Find every line in the data below that contains the string "computer" and copy each of those lines in full.

THE RECORDS:
......

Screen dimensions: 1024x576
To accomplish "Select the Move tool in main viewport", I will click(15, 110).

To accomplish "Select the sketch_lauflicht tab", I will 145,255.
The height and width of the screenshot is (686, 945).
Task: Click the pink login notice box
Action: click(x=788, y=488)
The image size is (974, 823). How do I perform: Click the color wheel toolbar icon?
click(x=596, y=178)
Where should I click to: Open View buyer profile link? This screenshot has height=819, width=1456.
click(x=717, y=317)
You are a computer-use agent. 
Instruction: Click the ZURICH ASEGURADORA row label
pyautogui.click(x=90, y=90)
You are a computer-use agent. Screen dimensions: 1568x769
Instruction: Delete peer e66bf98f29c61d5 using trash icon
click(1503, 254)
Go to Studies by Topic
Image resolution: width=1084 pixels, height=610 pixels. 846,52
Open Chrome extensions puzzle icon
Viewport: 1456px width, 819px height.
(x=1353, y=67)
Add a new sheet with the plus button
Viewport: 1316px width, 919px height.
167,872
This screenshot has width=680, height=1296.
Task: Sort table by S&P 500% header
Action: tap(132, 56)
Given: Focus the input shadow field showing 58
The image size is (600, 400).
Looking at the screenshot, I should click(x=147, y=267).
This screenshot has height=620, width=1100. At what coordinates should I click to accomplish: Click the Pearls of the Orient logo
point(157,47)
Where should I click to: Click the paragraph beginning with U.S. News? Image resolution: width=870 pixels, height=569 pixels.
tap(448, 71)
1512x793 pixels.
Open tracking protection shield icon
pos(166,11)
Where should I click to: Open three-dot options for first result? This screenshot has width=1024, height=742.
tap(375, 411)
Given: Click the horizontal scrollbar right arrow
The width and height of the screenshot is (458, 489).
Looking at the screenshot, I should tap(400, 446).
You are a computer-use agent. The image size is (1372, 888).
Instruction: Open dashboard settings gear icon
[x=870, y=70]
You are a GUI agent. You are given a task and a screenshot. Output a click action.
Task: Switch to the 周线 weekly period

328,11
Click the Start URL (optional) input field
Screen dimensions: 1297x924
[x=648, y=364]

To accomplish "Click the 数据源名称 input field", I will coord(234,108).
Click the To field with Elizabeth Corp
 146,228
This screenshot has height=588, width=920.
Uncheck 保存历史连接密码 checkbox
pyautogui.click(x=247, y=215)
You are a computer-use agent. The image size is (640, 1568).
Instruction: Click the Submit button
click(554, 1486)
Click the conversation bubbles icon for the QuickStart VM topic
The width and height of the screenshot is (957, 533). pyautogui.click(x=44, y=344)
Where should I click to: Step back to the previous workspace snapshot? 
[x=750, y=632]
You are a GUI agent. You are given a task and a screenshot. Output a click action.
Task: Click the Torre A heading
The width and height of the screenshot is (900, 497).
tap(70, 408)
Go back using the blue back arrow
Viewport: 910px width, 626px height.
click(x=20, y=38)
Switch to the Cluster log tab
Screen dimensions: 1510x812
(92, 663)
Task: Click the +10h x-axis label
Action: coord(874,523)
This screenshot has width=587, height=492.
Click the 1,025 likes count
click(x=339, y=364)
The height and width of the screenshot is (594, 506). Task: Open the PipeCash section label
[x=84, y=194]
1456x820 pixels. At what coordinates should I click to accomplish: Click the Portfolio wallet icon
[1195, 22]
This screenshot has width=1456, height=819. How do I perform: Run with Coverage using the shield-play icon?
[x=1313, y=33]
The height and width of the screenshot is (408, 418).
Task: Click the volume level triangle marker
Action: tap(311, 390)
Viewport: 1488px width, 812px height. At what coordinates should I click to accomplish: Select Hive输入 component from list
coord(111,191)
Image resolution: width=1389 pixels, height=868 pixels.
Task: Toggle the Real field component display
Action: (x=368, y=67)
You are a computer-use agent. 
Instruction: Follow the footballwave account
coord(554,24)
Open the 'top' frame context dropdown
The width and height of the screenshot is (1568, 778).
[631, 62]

......

EXERCISE ANSWER:
You are a computer-use agent. 
You are a computer-use agent. Screen dimensions: 1568x769
You are a computer-use agent. The image size is (1372, 888).
You are a computer-use agent. The image size is (640, 1568).
You are a computer-use agent. 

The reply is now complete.